The “hat” on Cohen’s d, as per Field, is a reminder that we’re using properties of the sample to estimate something about the population. Using the rules of thumb doesn’t always answer the practical question of whether the effective size is big enough to be interesting or practically useful as those conclusions tend to be context specific.
Pearson’s r
cohens effect sizes for Pearsons r -
r = 0.10 (small effect): In this case the effect explains 1% of the total variance. (You can convert r to the proportion of variance by squaring it – see Section 8.4.2.)
r = 0.30 (medium effect): The effect accounts for 9% of the total variance.
r = 0.50 (large effect): The effect accounts for 25% of the variance
Why and how are statistical significance and effect size different concepts?
Significance is related to the number of data points for a given amount of noisy variability whereas effect size isn’t.
For a given amount of variability, i.e. a value of the sample standard deviation, t gets bigger as n increases but Cohen’s d̂ doesn’t.
𝑡=𝐷̄/((𝑠/√𝑁) )
Large samples give a lot of “power” to potentially detect small effects.
statistical power
The intuition: power is the potential to detect a particular effect, e.g. a difference, if it really exists
Say an effect definitely exists and it has a large effect size
Then that will be relatively easy to “detect” (e.g. get a statistically significant different) in an experiment with relatively few participants. The experiment has high power.
In contrast, say an effect definitely exists but it has a small effect size
An experiment with only a few participants would be unlikely to detect this difference, e.g. find a statistically significant different. The experiment has low power.
It’s not about knowing the effect definitely exists, but rather assuming it does to see what you’d needed to do to detect, but only if it actually exists.
why is calculating statistical power useful?
it helps answer a practical question - how many ptps should I run in my experiment ?
Formal power analysis will tell you how many participants you’ll need to have a high probability of detecting a given effect size if the effect really exists.
And being fairly sure you have high power may help to clarify the reasons for a nonsignificant result if you get one, i.e. maybe the effect really doesn’t exist…..
Current advice in psychology is to always calculate power before running an experiment, e.g. in SPSS, Gpower, etc.
But you need to specify an effect size. Where do you get one? Prior research is a good guess as it gives you an idea of how big the difference in terms of the effect your looking at would be but it is still an educated guess…. Alternatively specify a minimum effect size that would be “interesting”….
If you’ve run the experiment and got a significant result, then a formal power calculation based on the effect size for that significant results tells you very little if anything beyond what the p value already told you. This is the infamous concept of “posthoc power”.

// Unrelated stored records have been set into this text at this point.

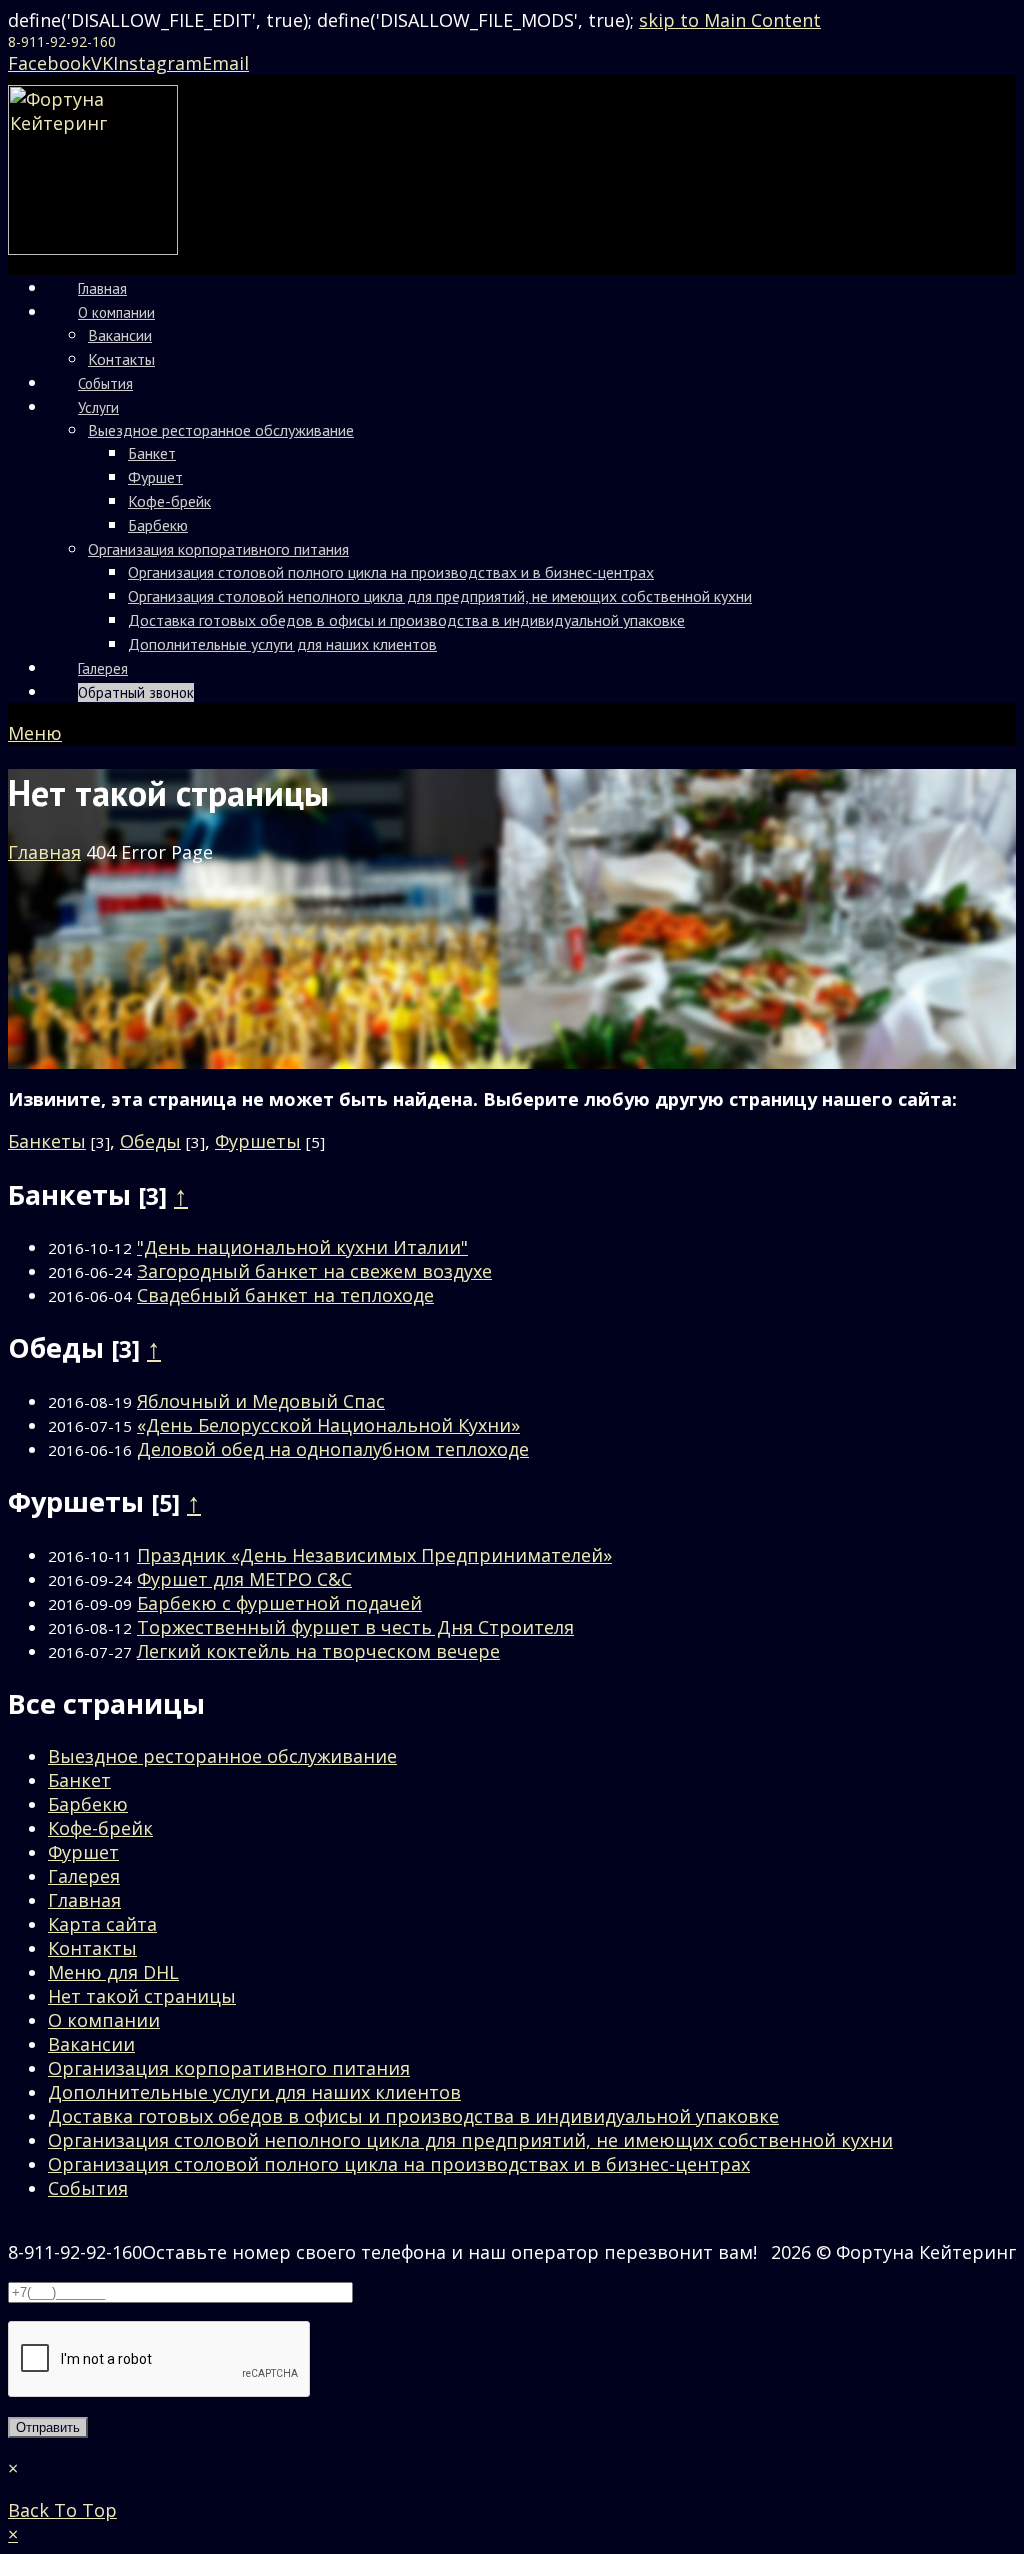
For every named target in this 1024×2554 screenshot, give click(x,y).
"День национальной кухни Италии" (302, 1247)
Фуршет (83, 1852)
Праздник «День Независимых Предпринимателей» (374, 1555)
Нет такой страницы (142, 1996)
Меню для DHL (113, 1972)
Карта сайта (102, 1924)
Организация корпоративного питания (229, 2068)
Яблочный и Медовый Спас (261, 1401)
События (88, 2188)
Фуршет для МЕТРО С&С (244, 1579)
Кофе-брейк (100, 1828)
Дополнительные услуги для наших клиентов (254, 2092)
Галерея (84, 1876)
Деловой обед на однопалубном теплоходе (333, 1449)
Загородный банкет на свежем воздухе (314, 1271)
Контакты (92, 1948)
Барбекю (88, 1804)
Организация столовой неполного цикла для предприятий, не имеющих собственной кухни (470, 2140)
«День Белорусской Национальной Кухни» (328, 1425)
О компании (104, 2020)
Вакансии (91, 2044)
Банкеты (47, 1141)
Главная (84, 1900)
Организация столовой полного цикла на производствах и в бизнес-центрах (399, 2164)
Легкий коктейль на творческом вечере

to do a power calculate;ation you need some kind of effect size
what is an assumption
An assumption is a condition that ensures that what you’re attempting to do works.
For example, when we assess a model using a test statistic, we have usually made some assumptions, and if these assumptions are true then we know that we can take the test statistic (and associated p-value) at face value and interpret it accordingly. Conversely, if any of the assumptions are not true (usually referred to as a violation) then the test statistic and p-value will be inaccurate and could lead us to the wrong conclusion
the main assumptions are -
additivity and linearity;
normality of something or other;
homoscedasticity/homogeneity of variance;
independence
normally distributed something or other
it relates to the normal distribution - data doesn’t need to be normally distributed it relates in different ways to things we want to do when fitting models and assessing them:
- parameter estimates - The mean is a parameter, that extreme scores can bias it. This illustrates that estimates of parameters are affected by non-normal distributions (such as those with outliers). Parameter estimates differ in how much they are biased in a non-normal distribution: the median, for example, is less biased by skewed distributions than the mean. We’ve also seen that any model we fit will include some error: it won’t predict the outcome variable perfectly for every case. Therefore, for each case there is an error term (the deviance or residual). If these residuals are normally distributed in the population then using the method of least squares to estimate the parameters will produce better estimates than other methods.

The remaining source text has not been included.